ACTIVITY: Go through the entries below and count the lines where the word "فیلم" appears; give only the count.

INPUT RECORDS:
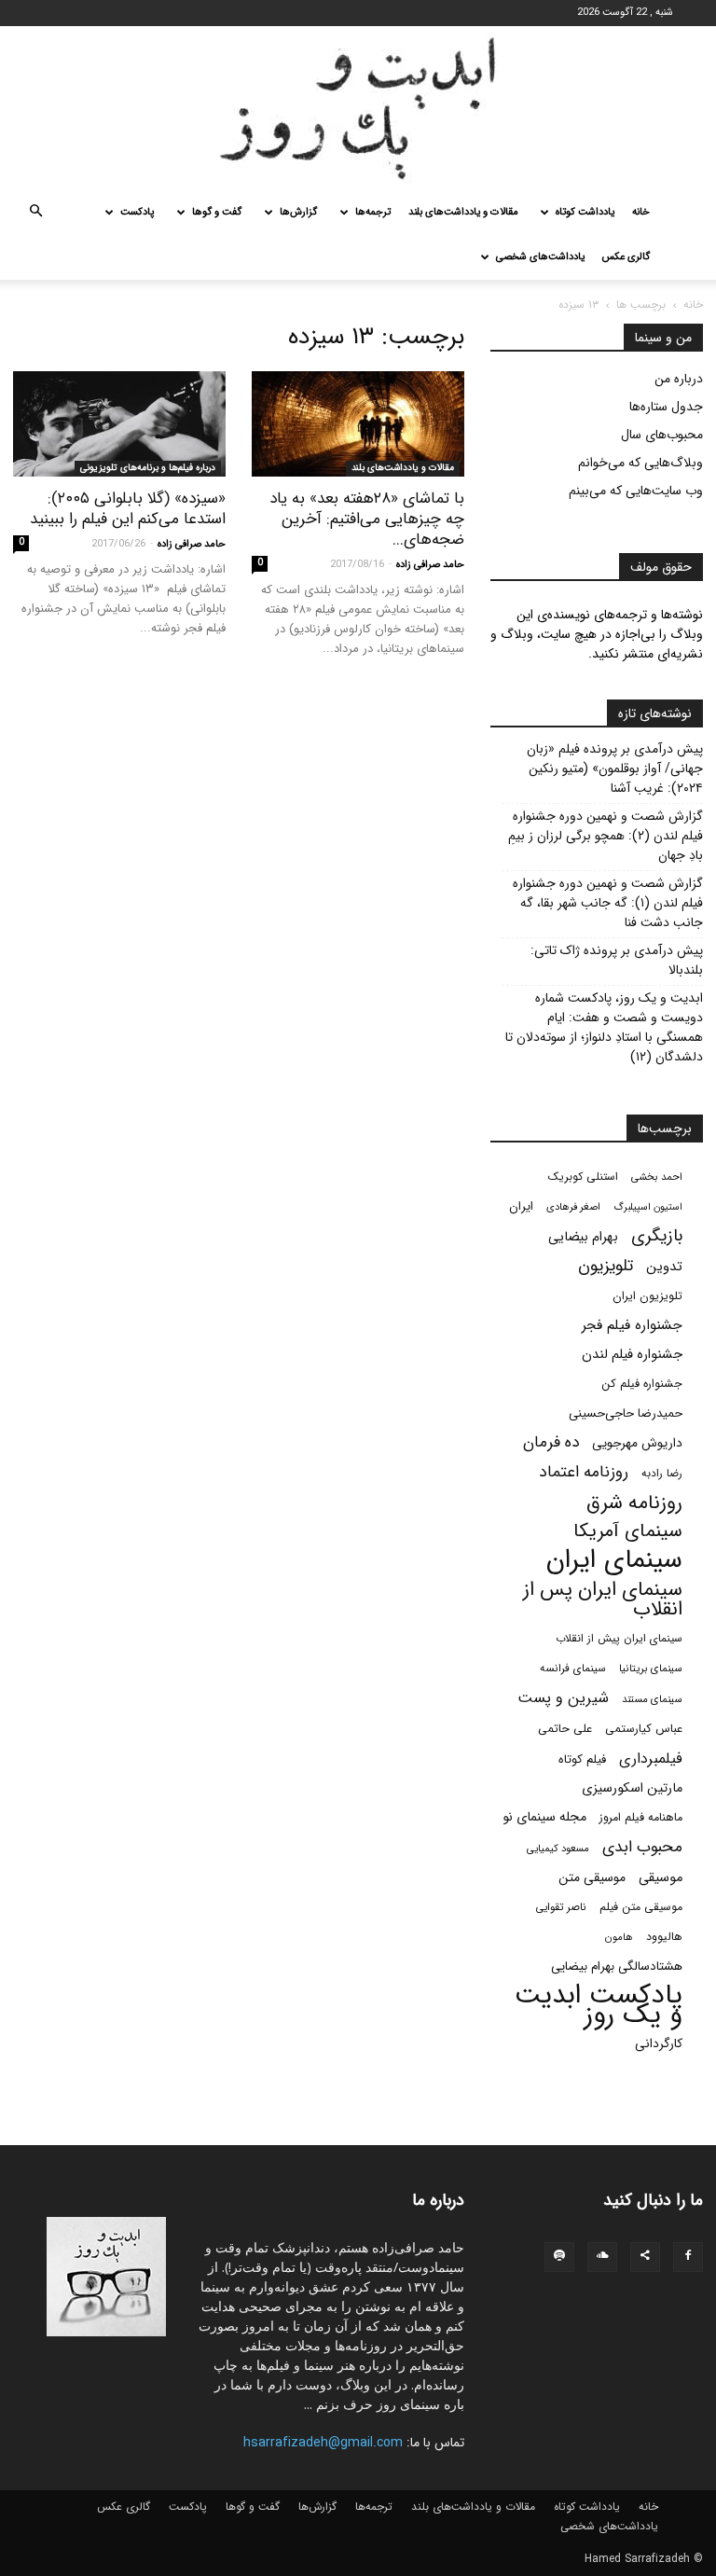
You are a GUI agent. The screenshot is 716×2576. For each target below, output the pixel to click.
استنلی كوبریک (583, 1176)
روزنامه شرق (634, 1503)
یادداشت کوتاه (585, 212)
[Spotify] (559, 2257)
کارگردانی (658, 2044)
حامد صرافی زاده (430, 565)
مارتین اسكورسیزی (632, 1788)
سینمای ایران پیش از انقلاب (619, 1638)
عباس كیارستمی (643, 1729)
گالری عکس (626, 257)
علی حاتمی (565, 1729)
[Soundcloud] (602, 2257)
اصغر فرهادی (573, 1206)
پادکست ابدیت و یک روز (598, 2005)
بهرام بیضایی (583, 1237)
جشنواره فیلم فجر (632, 1326)
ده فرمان (551, 1442)
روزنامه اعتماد (583, 1472)
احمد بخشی (656, 1177)
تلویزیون (605, 1266)
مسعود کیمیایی (558, 1848)
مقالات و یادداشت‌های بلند (463, 212)
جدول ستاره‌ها (666, 406)
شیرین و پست (563, 1698)
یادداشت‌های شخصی (540, 257)
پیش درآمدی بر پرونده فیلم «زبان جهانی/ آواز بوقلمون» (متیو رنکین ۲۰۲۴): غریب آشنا (615, 769)
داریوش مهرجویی (637, 1443)
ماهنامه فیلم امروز (640, 1817)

WORKED SOLUTION: 3